The Axiom-1 crew has finally returned to Earth

The crew of this second mission, Ax-2, has four members. Saudis Rayyanah Barnawi and Ali Al-Qarni. The other two crew members are Americans Peggy Whitson, a former NASA astronaut with numerous space records who will make her fourth flight aboard the ISS, and John Shoffner, a businessman from Tennessee who will act as of “pilot”. Peggy will be the mission commander. Her task will be to supervise the crew so that they do not “scatter” too much and become a nuisance for the seven members of Expedition 69 currently on board the ISS.

The four members of Ax-2 will carry out 20 scientific experiments and technological demonstrations in several fields. Activities like “real” astronauts and cosmonauts made possible by the integration of the Ax-2 mission with NASA processes for science and technology activities on board the ISS. The mission’s website lists and summarizes each of the planned experiments and demonstrations.

Work and little tourism

The two Saudis will not be on vacation. Although they will take advantage of the dome, a formidable promontory from which to observe the Earth, they will carry out around ten experiments, including an interesting one on cloud seeding which aims to increase precipitation where rain is rare. In collaboration with the Ministry of Education, real-time educational experiences will also be set up on board the orbital complex. Some 12,000 students are expected to attend from Saudi Arabia. The aim is to inspire the future generation of scientists, aspiring astronauts as well as encourage young women to pursue STEM careers (short for the English terms Science, Technology, Engineering et Mathematics).

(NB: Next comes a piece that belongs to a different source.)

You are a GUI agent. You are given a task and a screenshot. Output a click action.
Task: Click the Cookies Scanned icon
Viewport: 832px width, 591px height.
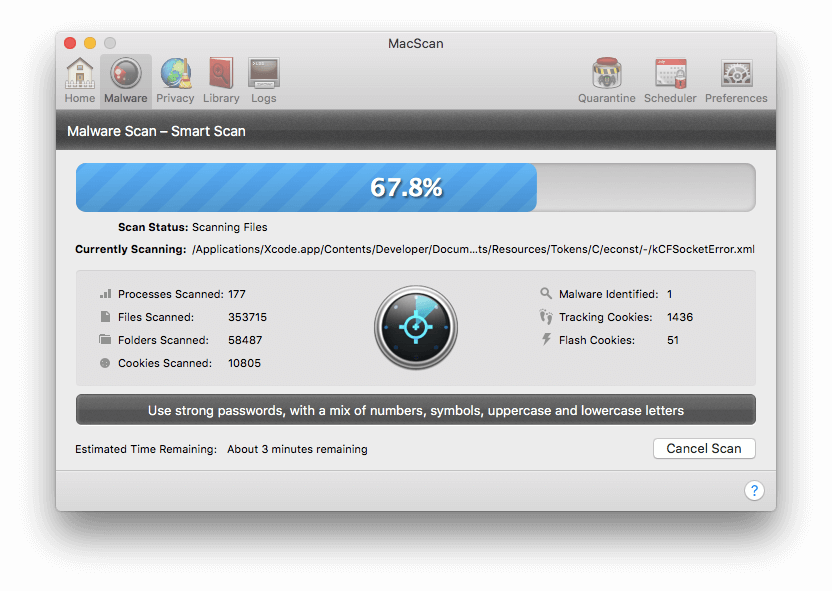pyautogui.click(x=106, y=363)
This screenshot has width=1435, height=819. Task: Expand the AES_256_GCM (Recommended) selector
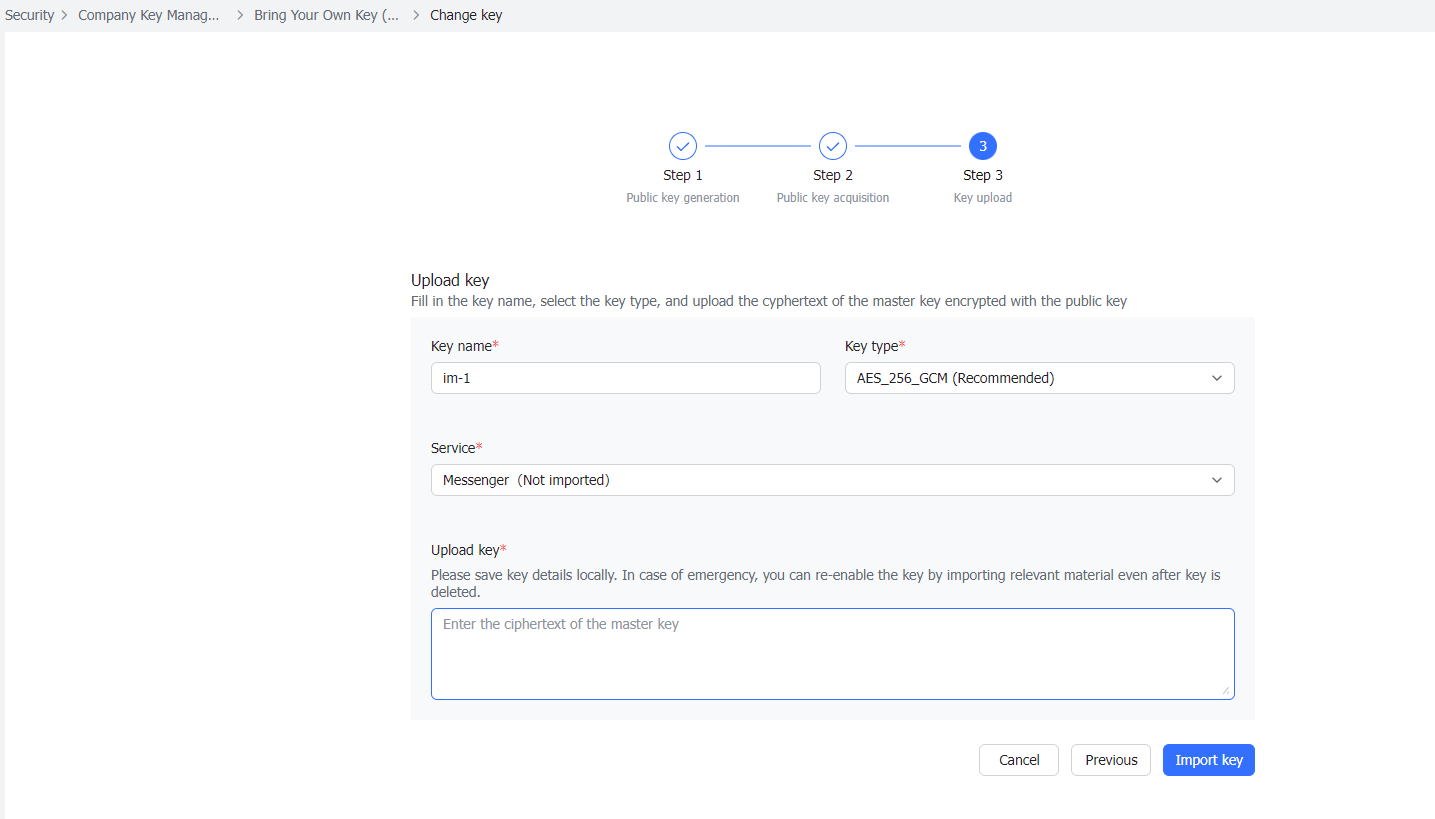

Rayyanah Barnawi will be the first Saudi woman in space. A considerable societal advance in this ultra-conservative country in terms of women’s rights. Until the end of the 2010s, a period in which a timid opening had been initiated following the announcement of several economic and social reforms desired by Prince Mohammed Bin Salman as part of the Vision 2030 project, he would not have conceivable that a Saudi woman flies into space. Well, today it’s done!

Did you know ?

Saudi Arabia’s foray into space is not a first. In 1985, Saudi Prince Sultan bin Salman bin Abdulaziz, an air force pilot, took part in a mission organized by the United States, becoming the first Muslim Arab in space.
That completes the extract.